## Task requirements
a) Please retype the stretch of the symbolic links passage from "1. Soft links: These" through "in most situations.".
b) Decide whether each statement agrees with the symbolic links passage, answering yes or no and quoting its deciding words: (i) Soft links work much like a standard shortcut. (ii) Hard links are called less useful than soft links in most situations. (iii) In the example, Windows redirects the program on its own.

## Extract provided
################

Symbolic links, also known as symlinks, are a type of file in a file system that point to another file or directory. They are essentially advanced shortcuts.

There are two types of symbolic links:

  1. Soft links: These redirect to the location where files are stored. They work similarly to a standard shortcut.
  2. Hard links: These make it appear as though the file or folder exists at the location of the symbolic link. Your applications won’t know any better. That makes hard symbolic links more useful in most situations.

For example, let’s say you have a program that needs its files at C:\\Program. You’d really like to store this directory at D:\\Stuff, but the program requires that its files be at C:\\Program. You could move the original directory from C:\\Program to D:\\Stuff, and then create a symbolic link at C:\\Program pointing to D:\\Stuff. When you relaunch the program, it will try to access its directory at C:\\Program. Windows will automatically redirect it to D:\\Stuff, and everything will just work as if it were in C:\\Program.

################

## Data provided
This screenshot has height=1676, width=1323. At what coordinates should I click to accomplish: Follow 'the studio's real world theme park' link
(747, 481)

################

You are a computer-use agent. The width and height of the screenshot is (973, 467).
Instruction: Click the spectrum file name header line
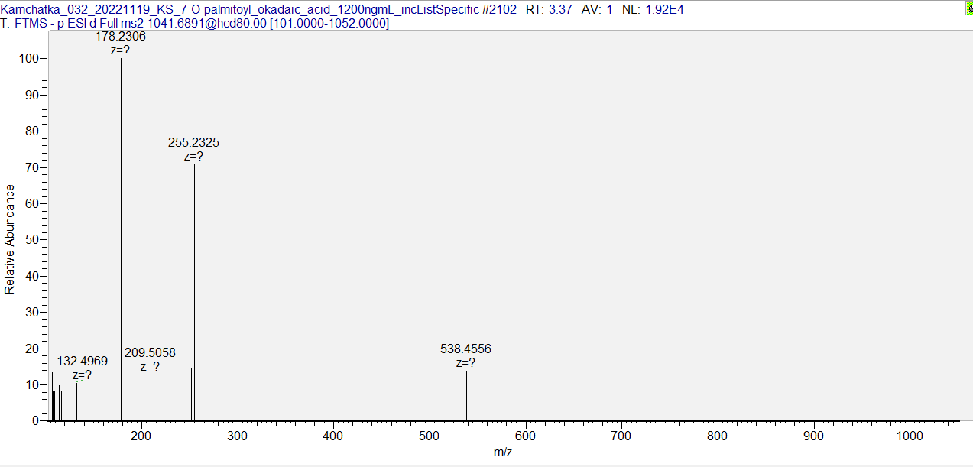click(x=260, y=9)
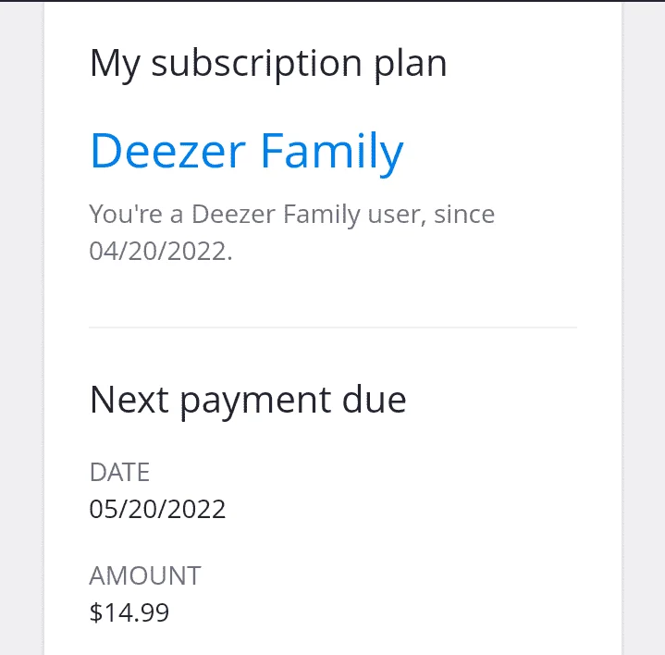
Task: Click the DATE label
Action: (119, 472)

################

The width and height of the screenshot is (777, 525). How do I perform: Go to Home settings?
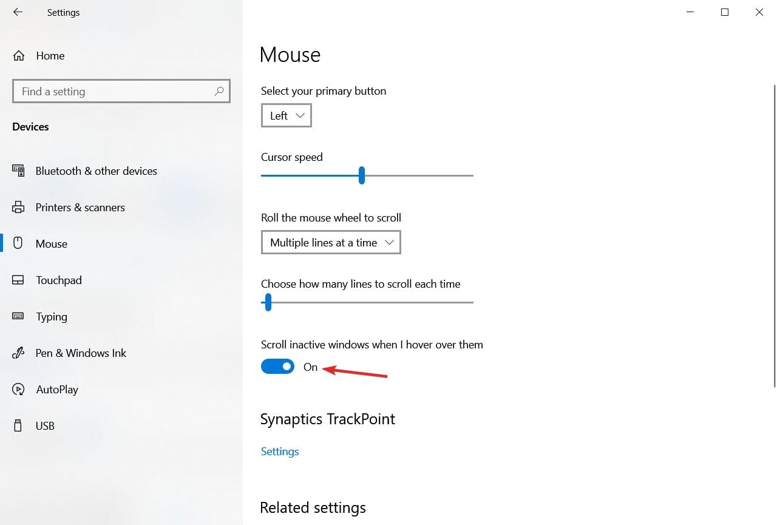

################

## Your responses
a)
1. Soft links: These redirect to the location where files are stored. They work similarly to a standard shortcut.
  2. Hard links: These make it appear as though the file or folder exists at the location of the symbolic link. Your applications won’t know any better. That makes hard symbolic links more useful in most situations.

b)
(i) Yes: "They work similarly to a standard shortcut."
(ii) No: "That makes hard symbolic links more useful in most situations."
(iii) Yes: "Windows will automatically redirect it"